--- BEGIN ---

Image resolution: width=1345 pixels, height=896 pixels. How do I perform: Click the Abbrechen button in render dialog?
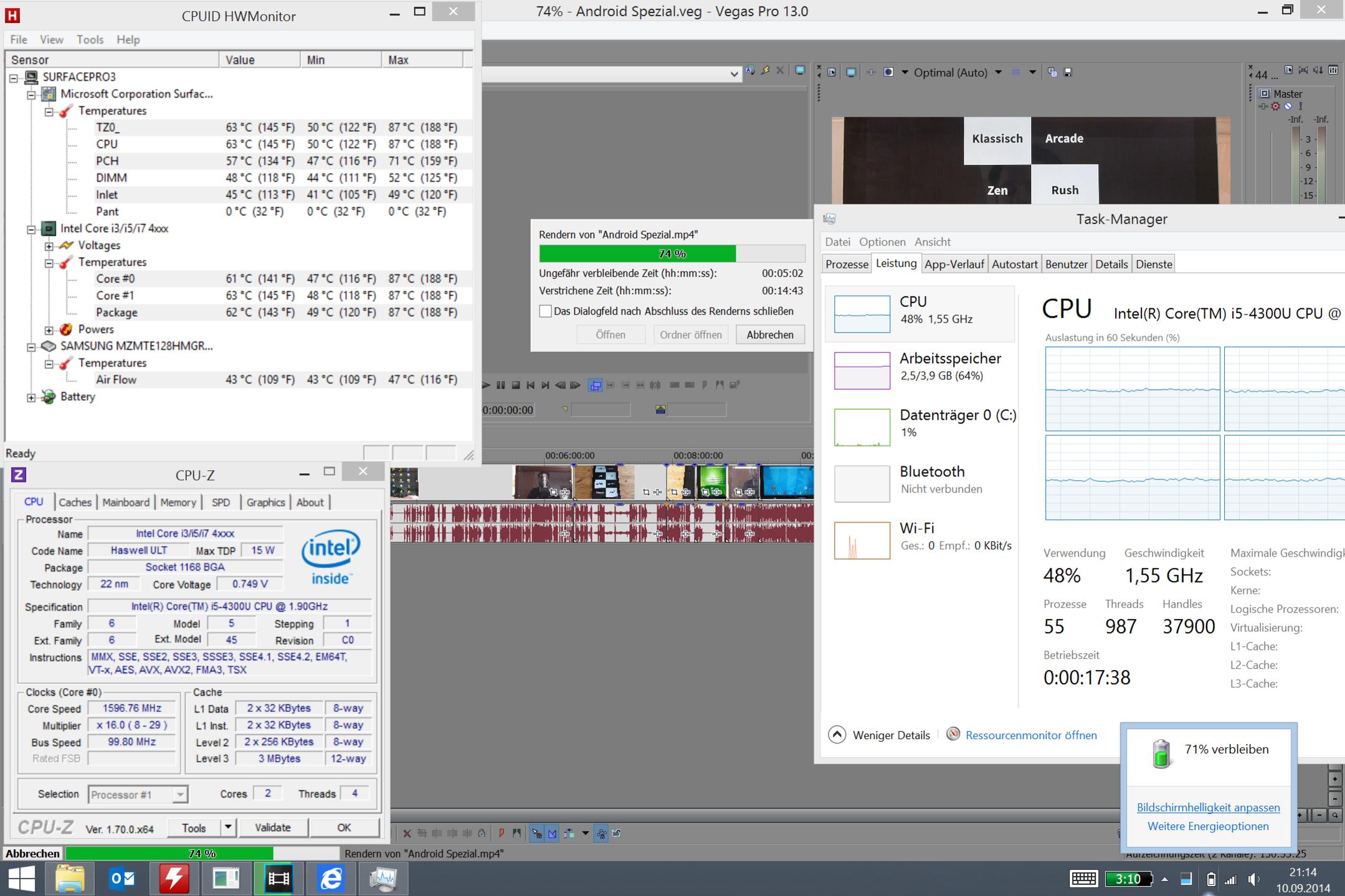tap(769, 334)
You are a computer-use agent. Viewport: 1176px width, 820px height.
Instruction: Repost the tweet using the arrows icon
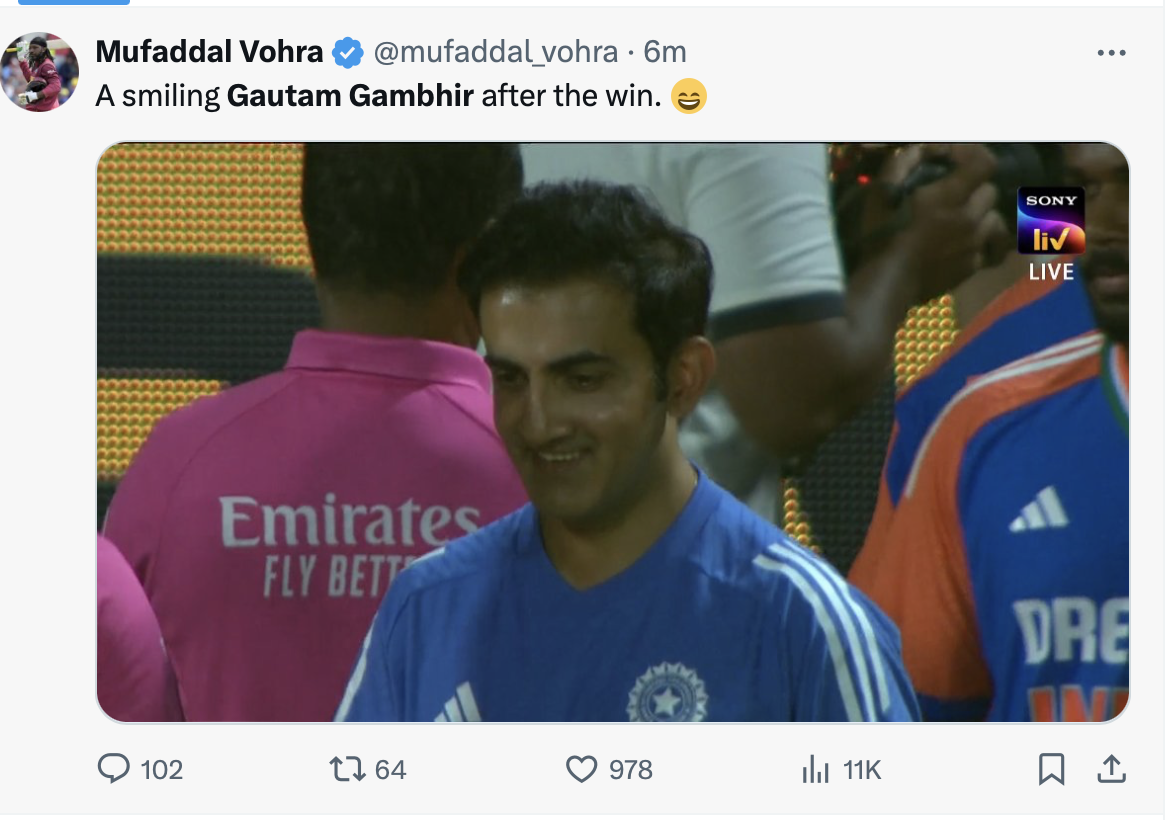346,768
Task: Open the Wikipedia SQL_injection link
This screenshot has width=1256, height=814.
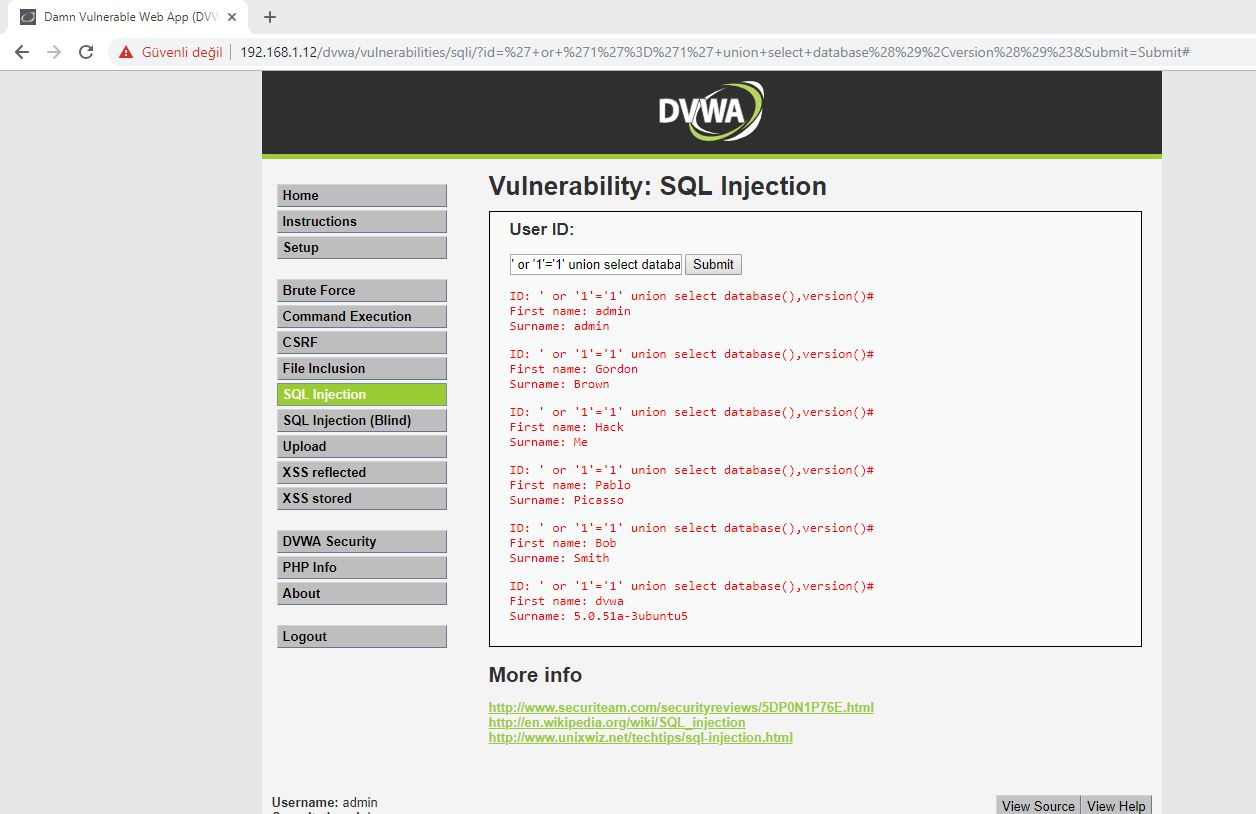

--- END ---

• Directive
Copy out everything from the line containing "You are a computer-use" down to the end of the records, putting "Retweet" in place of "Repost" and keeping all else the same. Leave the pictures out.

• Answer
You are a computer-use agent. Viewport: 1176px width, 820px height.
Instruction: Retweet the tweet using the arrows icon
346,768
Task: Open the Wikipedia SQL_injection link
This screenshot has width=1256, height=814.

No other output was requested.